Alright I did all the searching I could stand but I can't seem to figure out the problem we're having.

I did sleepy eyes on my 1994 Probe GT and they work just fine. Flip the switch when the headlights are on the way up and they stay that way. Turn them off, they reset back to the recessed position.

On my friend's '89 240sx however, we're having some problems. I tapped the lime green wire connected to the headlamp retractor switch, and ran it to an interrupter. On his, we have to stop the headlights on the way down, while the lights are off. If we turn the lights on, they go down, then reset to fully upright position with the lights on.

I'm a little puzzled.

Is it not possible to turn the lights on while the eyes are sleepy...?

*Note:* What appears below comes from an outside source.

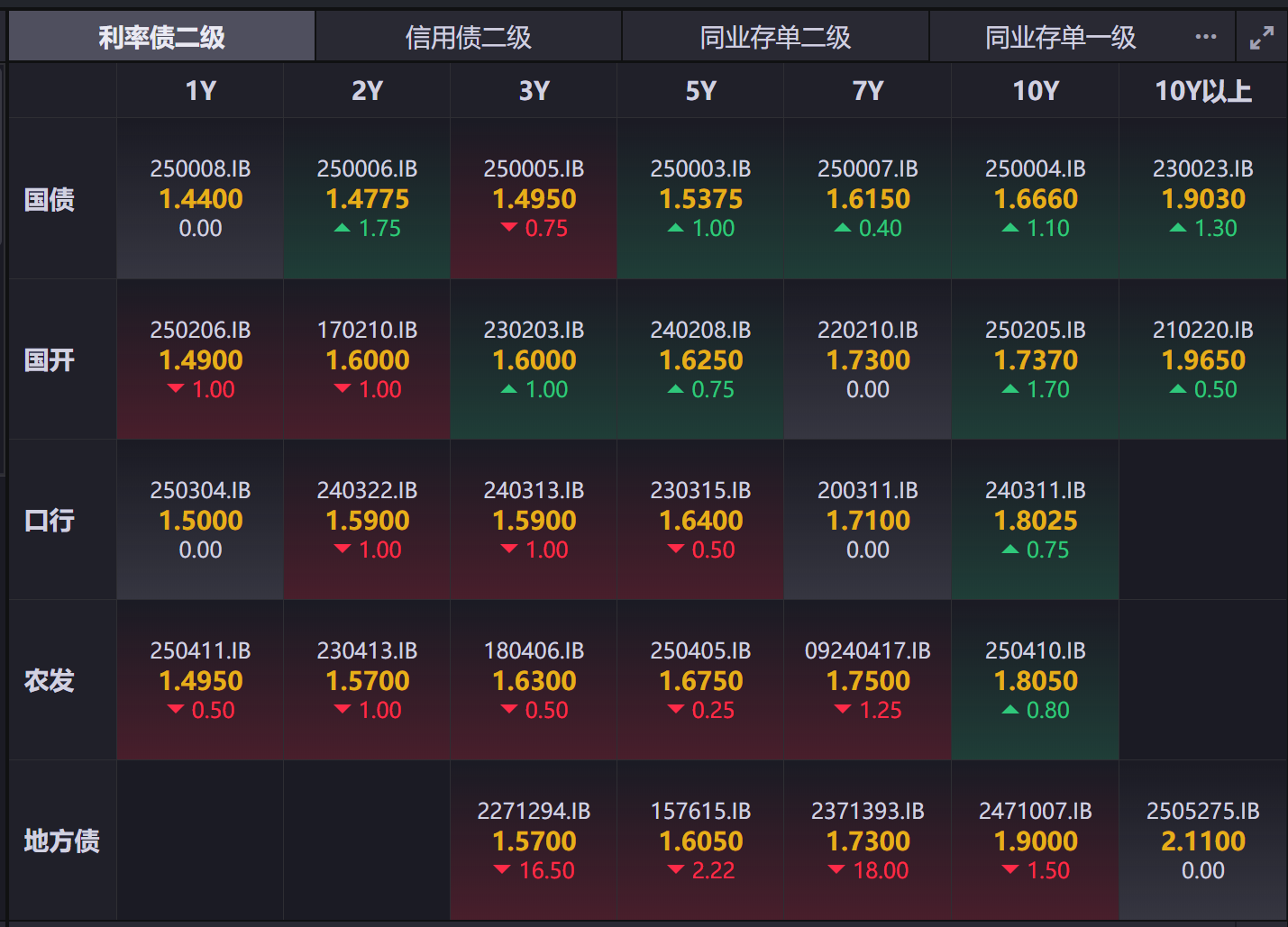Click the 2505275.IB local bond cell

click(1202, 841)
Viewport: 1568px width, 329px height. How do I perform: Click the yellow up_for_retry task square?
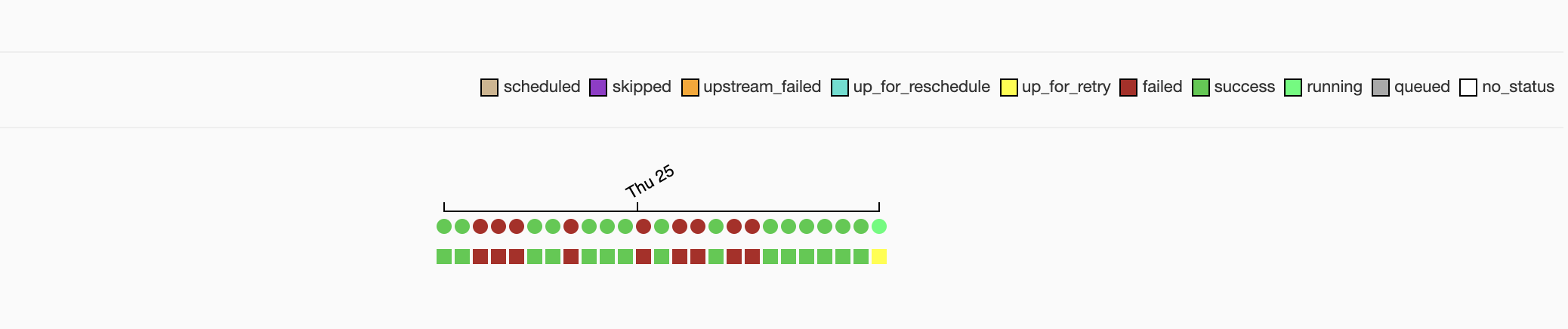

Or did we do something wrong?


----------



## azRPS13 (Jun 7, 2003)

You did it right... Why would you want them on while sleepy?


----------



## ness2728 (Apr 28, 2004)

Cuz it looks sweet? =)










^my pgt


----------



## brainscratch (Jun 7, 2004)

the best way is to wire it through the headlight motor relays. that way you can have full up and down control while being able to have the lights on or off.


----------



## lyon23 (May 1, 2004)

ness2728 said:


> Alright I did all the searching I could stand but I can't seem to figure out the problem we're having.
> 
> I did sleepy eyes on my 1994 Probe GT and they work just fine. Flip the switch when the headlights are on the way up and they stay that way. Turn them off, they reset back to the recessed position.
> 
> ...


try this
http://www.cardomain.com/memberpage/575633/6


----------



## azRPS13 (Jun 7, 2003)

^^^Ummm... That is what he did... I would just say take the easy route and disconnect the motors the the HLs... I mean its dangerous to drive at night with Sleepy eyes, you might as well have the lights off...


----------



## DaCheat (Nov 4, 2004)

azRPS13 said:


> ^^^Ummm... That is what he did... I would just say take the easy route and disconnect the motors the the HLs... I mean its dangerous to drive at night with Sleepy eyes, you might as well have the lights off...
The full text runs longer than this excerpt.